Стефан вышел следом и уже снаружи окинул Мора насмешливым взглядом:
— От похмелья помогают соленая вода и лимон… — бросил он и, насвистывая, удалился к лестнице.
— Ты тварь, Стефан! — выплюнул ему в спину Мор.
Дома он собрал свои вещи и скромные сбережения. Хотел даже написать записку с извинениями, когда на пороге появился отец. Мор никогда раньше не видел его таким рассвирипевшим. Орал Доменик Брайс так, что его слышали на всех ярусах во всей секции. Он, наверное, даже выпорол бы сына, не вмешайся Мэг. Мор не выдержал. Он припомнил все свои обиды за последние несколько лет, обвинил отца в эгоизме, постоянной занятости и безразличии к своей судьбе, потакании Стефану и Максу. Орал Мор ничуть не тише. Доменик отвесил сыну тяжёлую оплеуху. Мор замолчал.
— Завтра пойдешь в шестую ремонтную бригаду и приступишь к своим обязанностям по починке Стены. От меня ты не получишь больше ни пол лида. Опозоришься и там — начнёшь собирать мусор!
Мор пошёл. Снял маленькую квартирку. Старался не пересекаться со старыми знакомыми, не поднимался к отцу на ярус, мастерил по вечерам свои биомеханические прототипы, душил в себе любые амбиции. Ну, увы, Стефану достанется кресло мэра, Максу — заводы, между девочками поделят остальные активы. А он заслужил шиш без масла.
И вот отец решил дать ему еще один шанс, как обычно, не спросив, чего Мор хочет.
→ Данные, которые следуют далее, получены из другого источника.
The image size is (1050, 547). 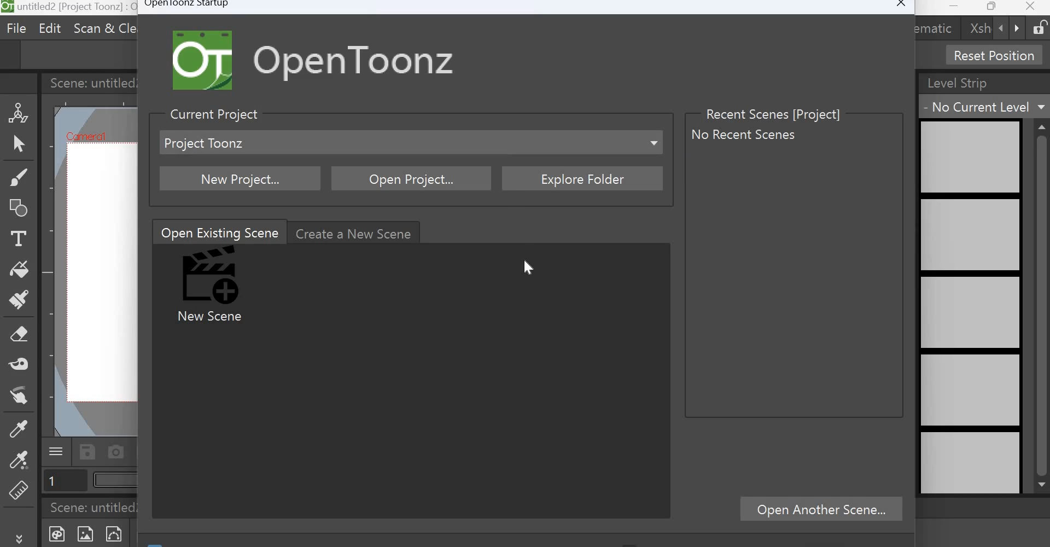 I want to click on Selection Tool, so click(x=19, y=144).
Должность писаки на побегушках при мэрии — предел мечтаний!
Сестра принесла ему полотенце. Вероятно, недовольство с лица Мор так и не смыл, потому что Мэг шепотом заметила:
— Ты думаешь, что отец хочет поставить тебя на место? Он хочет. Поставить тебя на место, которое занимает он сам. Подумай об этом, хорошо?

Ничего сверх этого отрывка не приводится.